Le dernier cri de la femme déchira la relative tranquillité du désert sur plusieurs centaines de mètres à la ronde, faisant s’envoler plusieurs nichées d’oiseaux et se cabrer les deux chevaux sans cavaliers tandis que Mendoza et ses hommes arrivaient enfin sur place et contournaient rochers et arbustes armes à la main pour venir en aide à l’infortunée victime.

Le spectacle qui s’offrit alors à ses yeux laissa tout d’abord le sergent sans voix l’espace d’une seconde, puis le fit sortir de ses gonds au point qu’il pointa son sabre droit devant, tremblant de colère.

Par terre devant lui et juste aux pieds de son cheval, une femme était étendue sur le dos, désormais sans connaissance, une ecchymose rougeâtre toute fraîche sur la tempe, la joue éraflée et légèrement saignante. Un homme était à moitié allongé sur elle, dos à Mendoza, et de son bras gauche replié il lui plaquait les épaules au sol tandis que de la main droite il lui maintenait le bras gauche à terre. À une coudée de là gisait un couteau que l’homme avait dû lâcher pour mieux maintenir sa victime. Plus bas le sergent vit que les jupes et jupons de la femme étaient retroussés jusqu’au dessus de genou droit, et même jusqu’à mi-cuisse.

Écœuré par tant de lâcheté et de barbarie, Mendoza pointa le bout de son sabre dans le dos de l’homme tout en lui aboyant ses ordres :

— Lâchez-là ! Relevez-vous tout doucement, sans geste brusque ou je vous jure que je vous transperce comme une pièce de bœuf !

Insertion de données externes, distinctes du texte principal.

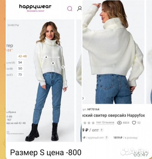Screen dimensions: 152x159
Task: Click the partially visible next photo at right edge
Action: point(149,52)
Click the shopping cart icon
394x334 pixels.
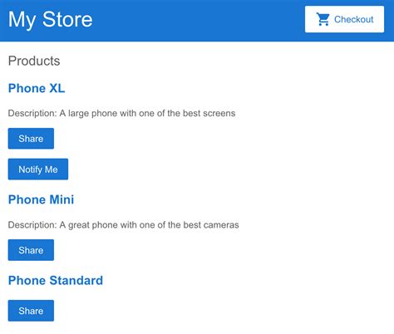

Mais sentant le bout de la lame entre ses omoplates l’autre venait de tourner la tête pour regarder derrière lui, et quand le sergent Mendoza le reconnut ce dernier se rendit compte que toute sa belle éloquence à l’égard de l’agresseur était peine perdue, en même temps qu’il reçut son deuxième choc au moral en quelques secondes. Mais celui-ci était encore plus effarant, déroutant et ahurissant que le premier. Plus choquant encore, en un mot.

L’arme toujours pointée sur le jeune homme, Mendoza ouvrit et referma la bouche plusieurs fois tel un poisson sorti de l’eau, mais sans qu’aucun son n’en sortît, demeurant aussi muet que l’était son vis-à-vis.

Le sourd-muet des de la Vega ?

Puis doucement la réalité de la scène qu’il était en train de vivre sembla s’imposer au sergent et il reconnut enfin le cheval à quelques pas de lui comme étant celui que le jeune homme utilisait habituellement et, tout doucement, presque laborieusement, il parvint à prononcer un seul mot :

— F- F-… Felipe ???

Ça c’était une sacrée complication. Et Jaime Mendoza n’aimait pas les complications.